§ **Work request**: A word-for-word copy of the entries below is required.

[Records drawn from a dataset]
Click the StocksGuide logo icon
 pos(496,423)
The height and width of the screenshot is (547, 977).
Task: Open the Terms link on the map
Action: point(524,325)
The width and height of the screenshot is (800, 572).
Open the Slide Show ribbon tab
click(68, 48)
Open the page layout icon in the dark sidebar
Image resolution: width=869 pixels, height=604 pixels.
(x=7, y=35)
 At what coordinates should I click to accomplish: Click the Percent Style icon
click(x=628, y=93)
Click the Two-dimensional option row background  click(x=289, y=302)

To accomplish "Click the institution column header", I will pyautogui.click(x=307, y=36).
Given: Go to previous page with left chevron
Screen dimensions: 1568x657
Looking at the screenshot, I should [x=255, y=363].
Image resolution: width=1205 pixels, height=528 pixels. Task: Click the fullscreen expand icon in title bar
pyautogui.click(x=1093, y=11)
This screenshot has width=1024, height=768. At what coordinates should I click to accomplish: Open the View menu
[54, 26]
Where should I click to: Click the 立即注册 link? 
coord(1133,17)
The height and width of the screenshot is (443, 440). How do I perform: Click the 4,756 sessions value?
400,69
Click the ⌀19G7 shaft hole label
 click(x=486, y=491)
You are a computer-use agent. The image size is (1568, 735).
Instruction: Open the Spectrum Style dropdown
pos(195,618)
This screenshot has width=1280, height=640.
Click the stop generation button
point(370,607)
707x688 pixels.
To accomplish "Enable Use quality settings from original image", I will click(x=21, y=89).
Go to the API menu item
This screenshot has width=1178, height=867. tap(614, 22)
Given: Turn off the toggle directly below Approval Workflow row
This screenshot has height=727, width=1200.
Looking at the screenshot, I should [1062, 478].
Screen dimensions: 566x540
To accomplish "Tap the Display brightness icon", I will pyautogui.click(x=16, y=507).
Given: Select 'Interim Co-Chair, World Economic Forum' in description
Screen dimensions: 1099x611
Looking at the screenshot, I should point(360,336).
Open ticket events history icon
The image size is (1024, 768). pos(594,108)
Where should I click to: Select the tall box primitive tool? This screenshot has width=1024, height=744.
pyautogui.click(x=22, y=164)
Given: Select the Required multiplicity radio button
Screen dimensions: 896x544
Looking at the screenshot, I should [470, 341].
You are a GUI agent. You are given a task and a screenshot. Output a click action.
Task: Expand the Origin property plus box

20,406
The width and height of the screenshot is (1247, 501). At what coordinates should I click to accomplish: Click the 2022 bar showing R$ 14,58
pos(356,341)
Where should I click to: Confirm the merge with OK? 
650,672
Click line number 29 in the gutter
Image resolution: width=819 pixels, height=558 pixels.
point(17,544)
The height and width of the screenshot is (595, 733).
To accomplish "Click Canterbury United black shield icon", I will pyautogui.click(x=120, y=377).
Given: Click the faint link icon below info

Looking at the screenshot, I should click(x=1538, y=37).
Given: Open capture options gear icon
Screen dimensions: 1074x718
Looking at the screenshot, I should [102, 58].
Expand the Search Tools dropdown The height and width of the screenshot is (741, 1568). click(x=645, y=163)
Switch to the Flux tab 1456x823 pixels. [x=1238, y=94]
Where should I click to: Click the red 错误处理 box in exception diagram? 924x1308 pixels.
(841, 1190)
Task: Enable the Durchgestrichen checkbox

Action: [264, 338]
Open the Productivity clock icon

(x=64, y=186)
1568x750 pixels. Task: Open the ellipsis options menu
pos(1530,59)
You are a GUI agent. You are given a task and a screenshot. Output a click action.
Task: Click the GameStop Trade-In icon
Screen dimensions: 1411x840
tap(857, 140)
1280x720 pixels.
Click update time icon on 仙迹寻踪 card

§ **Solution**:
Click the StocksGuide logo icon
 pos(496,423)
The height and width of the screenshot is (547, 977).
Task: Open the Terms link on the map
Action: point(524,325)
The width and height of the screenshot is (800, 572).
Open the Slide Show ribbon tab
click(68, 48)
Open the page layout icon in the dark sidebar
Image resolution: width=869 pixels, height=604 pixels.
(x=7, y=35)
 At what coordinates should I click to accomplish: Click the Percent Style icon
click(x=628, y=93)
Click the Two-dimensional option row background  click(x=289, y=302)

To accomplish "Click the institution column header", I will pyautogui.click(x=307, y=36).
Given: Go to previous page with left chevron
Screen dimensions: 1568x657
Looking at the screenshot, I should [x=255, y=363].
Image resolution: width=1205 pixels, height=528 pixels. Task: Click the fullscreen expand icon in title bar
pyautogui.click(x=1093, y=11)
This screenshot has width=1024, height=768. At what coordinates should I click to accomplish: Open the View menu
[54, 26]
Where should I click to: Click the 立即注册 link? 
coord(1133,17)
The height and width of the screenshot is (443, 440). How do I perform: Click the 4,756 sessions value?
400,69
Click the ⌀19G7 shaft hole label
 click(x=486, y=491)
You are a computer-use agent. The image size is (1568, 735).
Instruction: Open the Spectrum Style dropdown
pos(195,618)
This screenshot has width=1280, height=640.
Click the stop generation button
point(370,607)
707x688 pixels.
To accomplish "Enable Use quality settings from original image", I will click(x=21, y=89).
Go to the API menu item
This screenshot has width=1178, height=867. tap(614, 22)
Given: Turn off the toggle directly below Approval Workflow row
This screenshot has height=727, width=1200.
Looking at the screenshot, I should [1062, 478].
Screen dimensions: 566x540
To accomplish "Tap the Display brightness icon", I will pyautogui.click(x=16, y=507).
Given: Select 'Interim Co-Chair, World Economic Forum' in description
Screen dimensions: 1099x611
Looking at the screenshot, I should point(360,336).
Open ticket events history icon
The image size is (1024, 768). pos(594,108)
Where should I click to: Select the tall box primitive tool? This screenshot has width=1024, height=744.
pyautogui.click(x=22, y=164)
Given: Select the Required multiplicity radio button
Screen dimensions: 896x544
Looking at the screenshot, I should [470, 341].
You are a GUI agent. You are given a task and a screenshot. Output a click action.
Task: Expand the Origin property plus box

20,406
The width and height of the screenshot is (1247, 501). At what coordinates should I click to accomplish: Click the 2022 bar showing R$ 14,58
pos(356,341)
Where should I click to: Confirm the merge with OK? 
650,672
Click line number 29 in the gutter
Image resolution: width=819 pixels, height=558 pixels.
point(17,544)
The height and width of the screenshot is (595, 733).
To accomplish "Click Canterbury United black shield icon", I will pyautogui.click(x=120, y=377).
Given: Click the faint link icon below info

Looking at the screenshot, I should click(x=1538, y=37).
Given: Open capture options gear icon
Screen dimensions: 1074x718
Looking at the screenshot, I should [102, 58].
Expand the Search Tools dropdown The height and width of the screenshot is (741, 1568). click(x=645, y=163)
Switch to the Flux tab 1456x823 pixels. [x=1238, y=94]
Where should I click to: Click the red 错误处理 box in exception diagram? 924x1308 pixels.
(841, 1190)
Task: Enable the Durchgestrichen checkbox

Action: [264, 338]
Open the Productivity clock icon

(x=64, y=186)
1568x750 pixels. Task: Open the ellipsis options menu
pos(1530,59)
You are a GUI agent. You are given a task and a screenshot. Output a click action.
Task: Click the GameStop Trade-In icon
Screen dimensions: 1411x840
tap(857, 140)
1280x720 pixels.
Click update time icon on 仙迹寻踪 card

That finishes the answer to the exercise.